*** Data to process ***

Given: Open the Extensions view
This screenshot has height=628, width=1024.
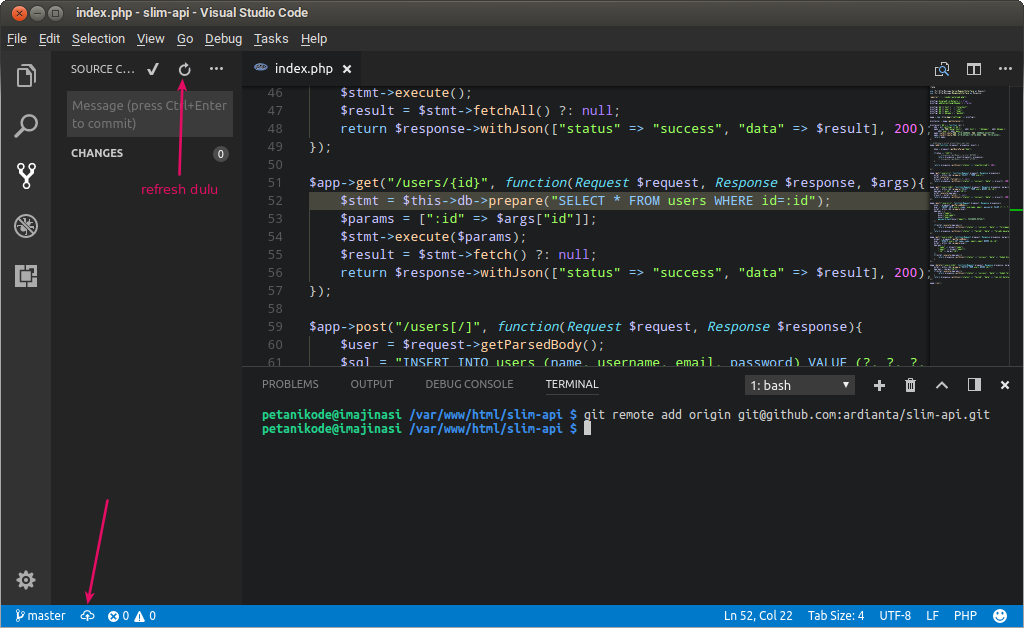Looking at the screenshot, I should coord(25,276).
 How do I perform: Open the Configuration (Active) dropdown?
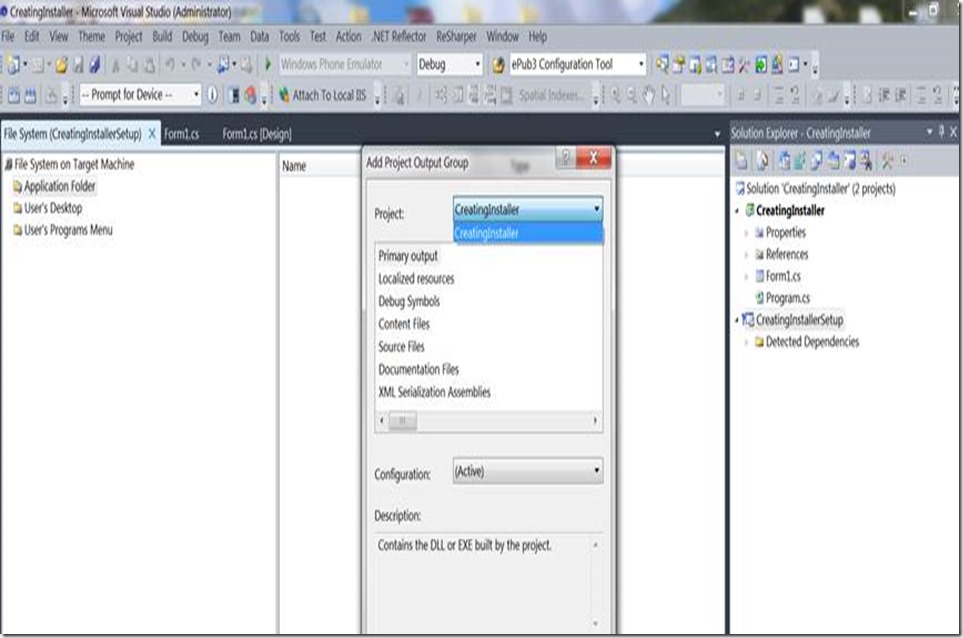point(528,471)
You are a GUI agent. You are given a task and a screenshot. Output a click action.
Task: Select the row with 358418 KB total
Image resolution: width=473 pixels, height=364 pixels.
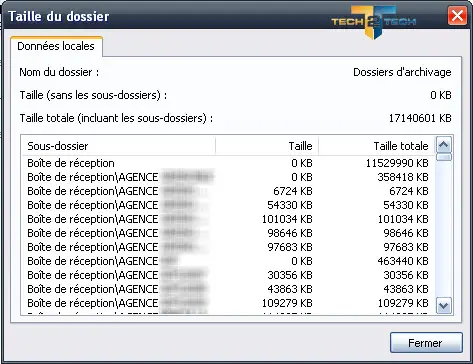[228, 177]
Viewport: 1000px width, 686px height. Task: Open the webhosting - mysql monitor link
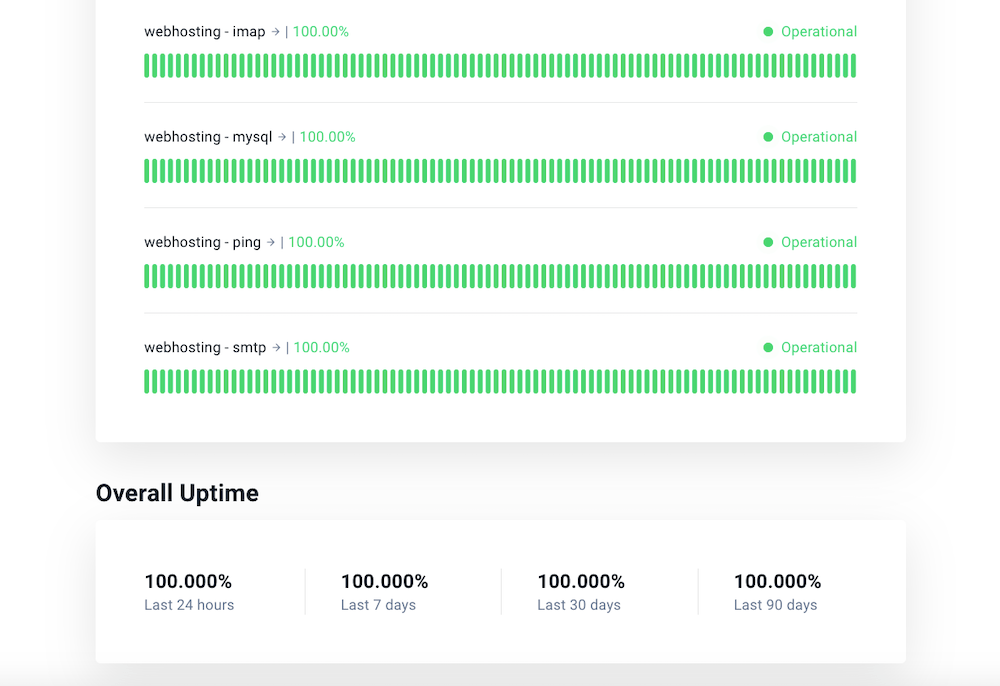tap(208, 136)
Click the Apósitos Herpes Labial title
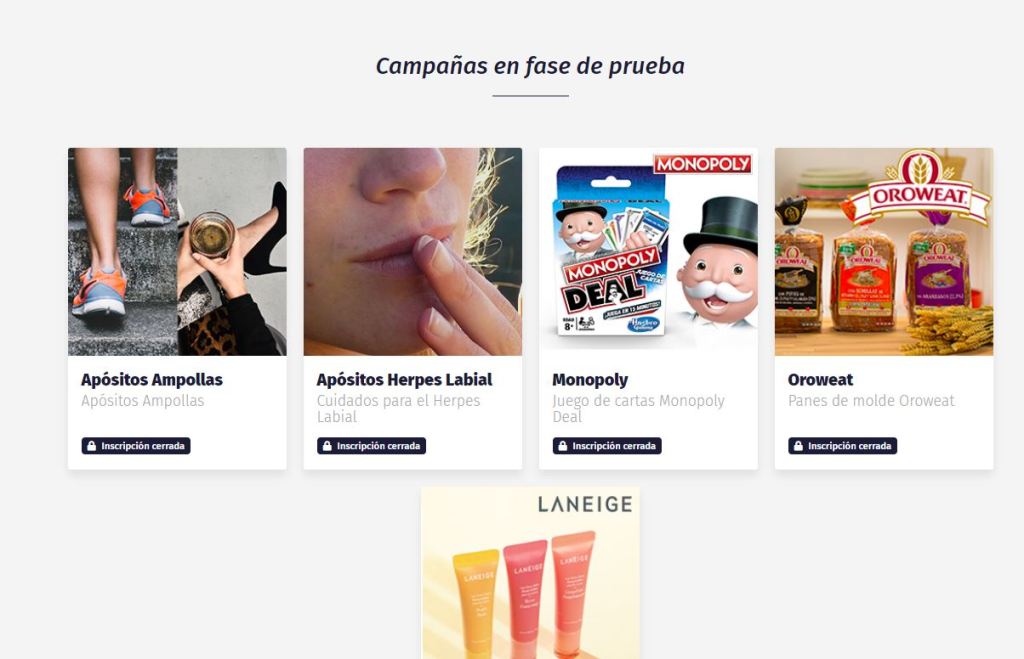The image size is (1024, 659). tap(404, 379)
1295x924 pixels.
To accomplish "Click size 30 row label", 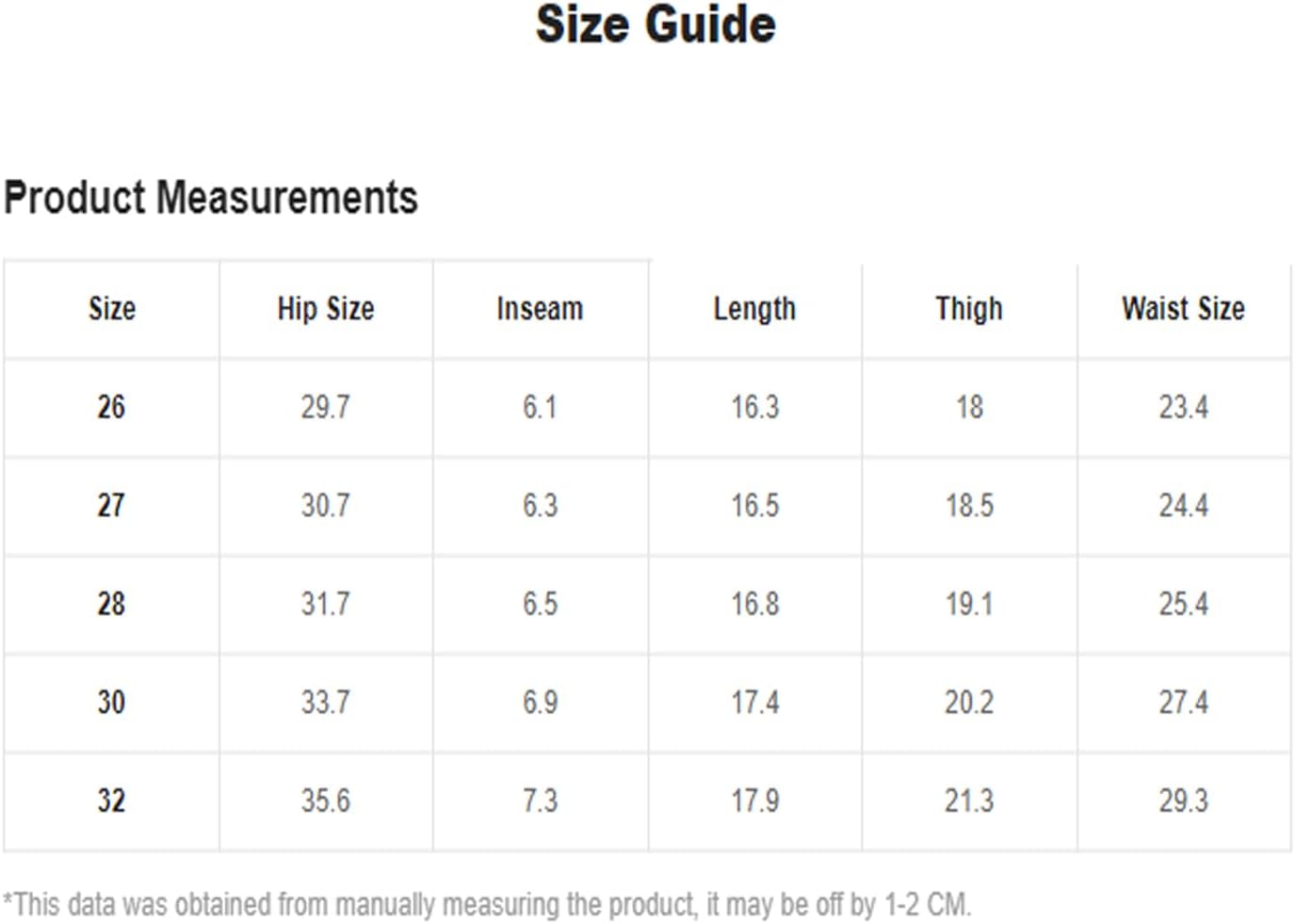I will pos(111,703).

*** End of Data to process ***
*** Data to process ***

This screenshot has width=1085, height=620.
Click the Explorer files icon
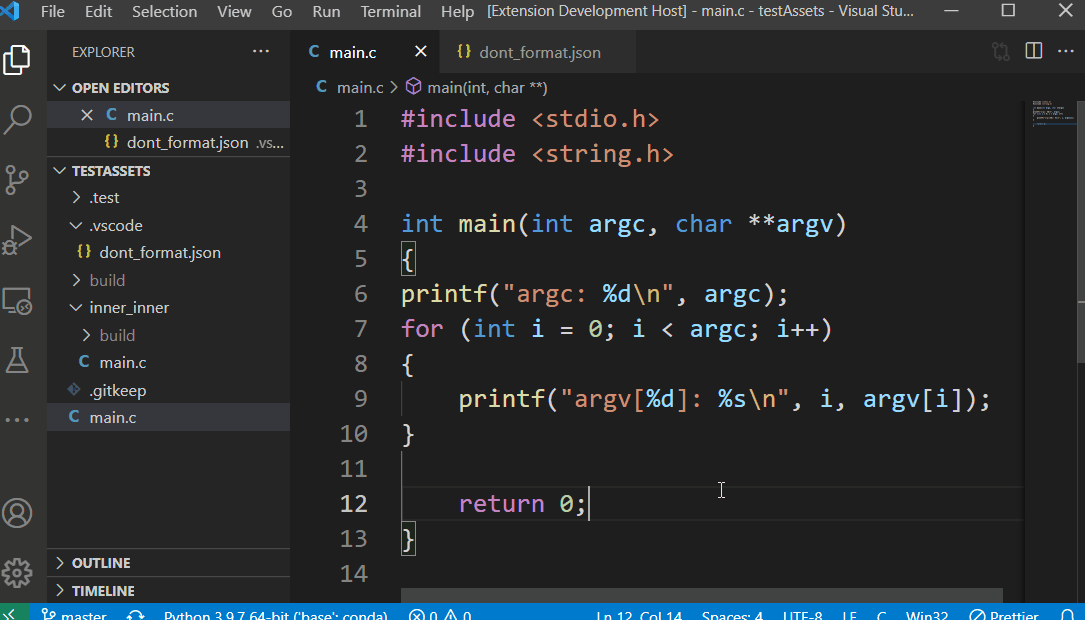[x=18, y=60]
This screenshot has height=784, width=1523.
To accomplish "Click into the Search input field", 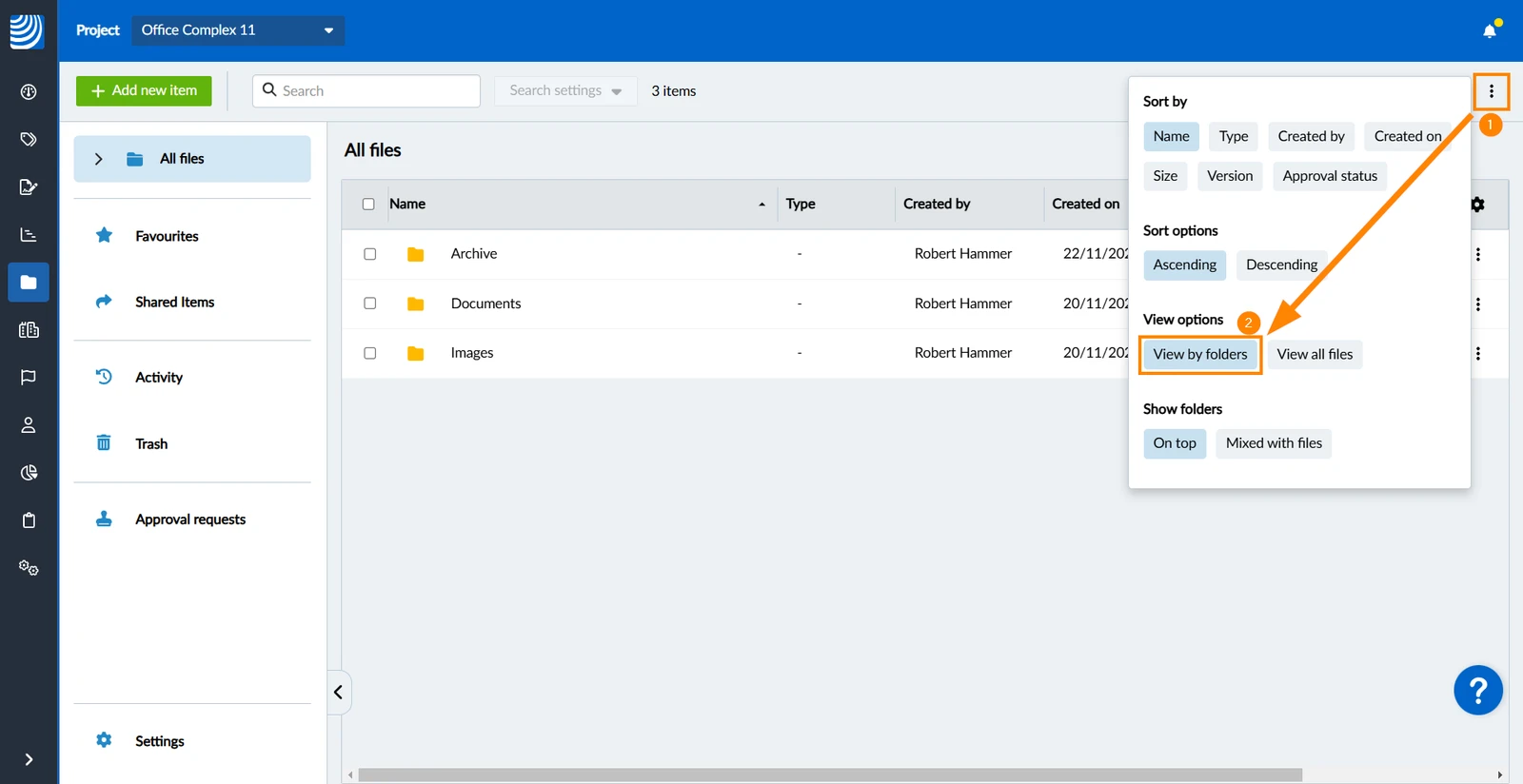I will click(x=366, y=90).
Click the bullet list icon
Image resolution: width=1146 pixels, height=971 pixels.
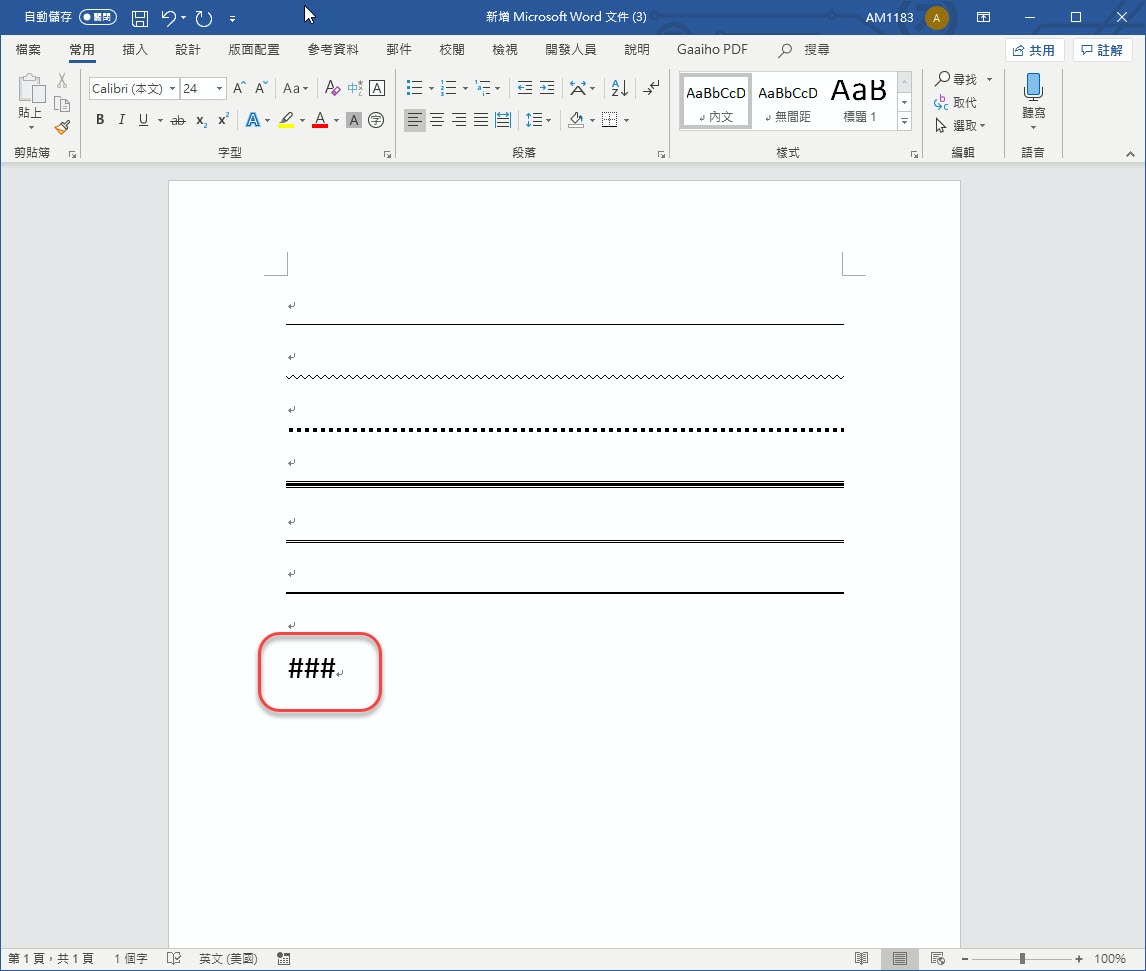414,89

*** End of Data to process ***
*** Data to process ***

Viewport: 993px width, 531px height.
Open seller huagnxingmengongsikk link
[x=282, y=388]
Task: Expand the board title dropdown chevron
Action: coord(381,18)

*** End of Data to process ***

■ **To do**:
Please repeat the lines of the material above exactly, starting with the line that contains "Given: Open the Extensions view" and ending with the line that contains "You are a GUI". Leave the pictures out.

■ **Response to this exercise**:
Given: Open the Extensions view
This screenshot has height=628, width=1024.
Looking at the screenshot, I should coord(25,276).
 How do I perform: Open the Configuration (Active) dropdown?
point(528,471)
You are a GUI agent. You are given a task and a screenshot. Output a click action.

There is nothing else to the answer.